[Data section]
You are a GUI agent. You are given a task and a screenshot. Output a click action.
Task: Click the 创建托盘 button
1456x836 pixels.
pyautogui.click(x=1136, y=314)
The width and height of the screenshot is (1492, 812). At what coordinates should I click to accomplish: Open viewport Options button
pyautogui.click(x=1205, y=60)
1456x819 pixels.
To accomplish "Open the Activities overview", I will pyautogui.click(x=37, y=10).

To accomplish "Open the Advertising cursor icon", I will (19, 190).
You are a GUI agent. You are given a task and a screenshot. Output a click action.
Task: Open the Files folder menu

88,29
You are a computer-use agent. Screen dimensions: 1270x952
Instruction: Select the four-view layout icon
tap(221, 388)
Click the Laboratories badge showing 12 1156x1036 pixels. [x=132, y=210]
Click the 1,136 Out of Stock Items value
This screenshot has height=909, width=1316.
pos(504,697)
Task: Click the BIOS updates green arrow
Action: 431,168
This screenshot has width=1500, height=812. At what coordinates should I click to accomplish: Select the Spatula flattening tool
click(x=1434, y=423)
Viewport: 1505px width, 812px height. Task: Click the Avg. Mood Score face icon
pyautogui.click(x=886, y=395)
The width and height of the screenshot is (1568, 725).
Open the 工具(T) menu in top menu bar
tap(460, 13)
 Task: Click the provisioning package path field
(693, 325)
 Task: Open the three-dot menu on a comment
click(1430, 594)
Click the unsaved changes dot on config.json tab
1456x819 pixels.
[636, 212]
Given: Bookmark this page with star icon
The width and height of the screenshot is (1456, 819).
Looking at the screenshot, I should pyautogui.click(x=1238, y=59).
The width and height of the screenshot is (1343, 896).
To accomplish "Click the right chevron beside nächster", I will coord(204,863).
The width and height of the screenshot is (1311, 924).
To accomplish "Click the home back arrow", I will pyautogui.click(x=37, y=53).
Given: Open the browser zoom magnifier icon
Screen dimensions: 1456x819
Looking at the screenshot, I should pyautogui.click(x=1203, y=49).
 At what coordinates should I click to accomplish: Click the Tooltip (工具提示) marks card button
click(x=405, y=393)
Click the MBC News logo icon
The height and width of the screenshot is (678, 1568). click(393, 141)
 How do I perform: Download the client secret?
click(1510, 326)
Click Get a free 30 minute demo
[/Data section]
> Assigned task
Copy out the line containing "How do I perform: Download", then every line after it through the end of the listing, exactly and with nothing else.

> Exercise answer
 How do I perform: Download the client secret?
click(1510, 326)
Click Get a free 30 minute demo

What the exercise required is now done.